___ Record excerpts ___

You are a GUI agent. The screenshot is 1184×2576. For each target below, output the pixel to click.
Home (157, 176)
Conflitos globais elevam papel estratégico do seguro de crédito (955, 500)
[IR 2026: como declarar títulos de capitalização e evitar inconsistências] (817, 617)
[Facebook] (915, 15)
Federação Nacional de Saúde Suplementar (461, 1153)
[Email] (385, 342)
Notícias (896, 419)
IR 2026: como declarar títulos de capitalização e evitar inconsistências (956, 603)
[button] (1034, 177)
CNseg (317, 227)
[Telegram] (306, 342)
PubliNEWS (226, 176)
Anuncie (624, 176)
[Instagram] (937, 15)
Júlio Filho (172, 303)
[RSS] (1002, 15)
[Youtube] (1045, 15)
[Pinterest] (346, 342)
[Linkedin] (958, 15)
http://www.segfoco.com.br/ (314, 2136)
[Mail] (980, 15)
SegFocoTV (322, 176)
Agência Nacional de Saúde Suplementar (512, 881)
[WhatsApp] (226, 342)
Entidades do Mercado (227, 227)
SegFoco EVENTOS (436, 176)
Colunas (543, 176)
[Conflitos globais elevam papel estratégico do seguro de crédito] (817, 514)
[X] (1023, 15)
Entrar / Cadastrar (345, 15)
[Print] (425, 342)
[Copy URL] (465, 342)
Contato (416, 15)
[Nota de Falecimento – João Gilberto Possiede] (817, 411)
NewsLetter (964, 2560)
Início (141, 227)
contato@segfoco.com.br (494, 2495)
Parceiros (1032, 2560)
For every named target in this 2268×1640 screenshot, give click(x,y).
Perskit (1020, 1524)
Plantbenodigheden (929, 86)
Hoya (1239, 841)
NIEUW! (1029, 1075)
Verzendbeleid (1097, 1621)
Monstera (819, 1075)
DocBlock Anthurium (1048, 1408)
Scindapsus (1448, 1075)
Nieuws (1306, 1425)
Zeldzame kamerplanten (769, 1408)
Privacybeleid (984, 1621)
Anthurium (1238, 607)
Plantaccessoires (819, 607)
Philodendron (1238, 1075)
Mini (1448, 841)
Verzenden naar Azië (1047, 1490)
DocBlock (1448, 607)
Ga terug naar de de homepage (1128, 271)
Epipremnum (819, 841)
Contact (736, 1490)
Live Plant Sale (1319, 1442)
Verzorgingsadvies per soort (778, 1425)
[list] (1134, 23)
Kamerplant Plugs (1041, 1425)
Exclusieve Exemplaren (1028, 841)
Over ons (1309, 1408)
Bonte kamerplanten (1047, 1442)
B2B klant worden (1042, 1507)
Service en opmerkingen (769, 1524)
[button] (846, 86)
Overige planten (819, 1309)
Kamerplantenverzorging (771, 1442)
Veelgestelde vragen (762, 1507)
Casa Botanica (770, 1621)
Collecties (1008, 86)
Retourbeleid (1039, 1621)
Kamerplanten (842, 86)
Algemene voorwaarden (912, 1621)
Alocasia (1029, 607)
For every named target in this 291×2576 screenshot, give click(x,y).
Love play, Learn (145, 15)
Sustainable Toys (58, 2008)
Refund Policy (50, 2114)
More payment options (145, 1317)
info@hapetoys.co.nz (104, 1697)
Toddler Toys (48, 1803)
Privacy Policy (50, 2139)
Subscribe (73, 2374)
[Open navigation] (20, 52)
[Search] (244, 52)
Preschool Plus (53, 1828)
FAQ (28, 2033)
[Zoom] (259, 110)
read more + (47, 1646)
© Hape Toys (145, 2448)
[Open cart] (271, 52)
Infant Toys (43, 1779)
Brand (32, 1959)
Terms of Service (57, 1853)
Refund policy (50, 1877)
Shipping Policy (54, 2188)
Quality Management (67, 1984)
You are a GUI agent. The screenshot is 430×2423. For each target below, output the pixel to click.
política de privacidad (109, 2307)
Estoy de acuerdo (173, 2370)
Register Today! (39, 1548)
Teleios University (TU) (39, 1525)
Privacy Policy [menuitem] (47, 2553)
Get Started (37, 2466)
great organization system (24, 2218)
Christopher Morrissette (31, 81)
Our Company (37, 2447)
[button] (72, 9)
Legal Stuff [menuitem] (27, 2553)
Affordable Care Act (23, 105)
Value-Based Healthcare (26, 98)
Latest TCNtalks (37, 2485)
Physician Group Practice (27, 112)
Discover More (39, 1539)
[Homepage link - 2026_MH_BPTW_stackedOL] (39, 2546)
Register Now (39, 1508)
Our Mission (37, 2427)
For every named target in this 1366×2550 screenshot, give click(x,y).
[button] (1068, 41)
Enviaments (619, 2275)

___

_Work task_:
In the data above, which lines lie between the line with "DocBlock Anthurium (1048, 1408)" and the line with "[list] (1134, 23)", inclusive? Print those lines exactly and nothing else.

_Exercise solution_:
DocBlock Anthurium (1048, 1408)
Scindapsus (1448, 1075)
Nieuws (1306, 1425)
Zeldzame kamerplanten (769, 1408)
Privacybeleid (984, 1621)
Anthurium (1238, 607)
Plantaccessoires (819, 607)
Philodendron (1238, 1075)
Mini (1448, 841)
Verzenden naar Azië (1047, 1490)
DocBlock (1448, 607)
Ga terug naar de de homepage (1128, 271)
Epipremnum (819, 841)
Contact (736, 1490)
Live Plant Sale (1319, 1442)
Verzorgingsadvies per soort (778, 1425)
[list] (1134, 23)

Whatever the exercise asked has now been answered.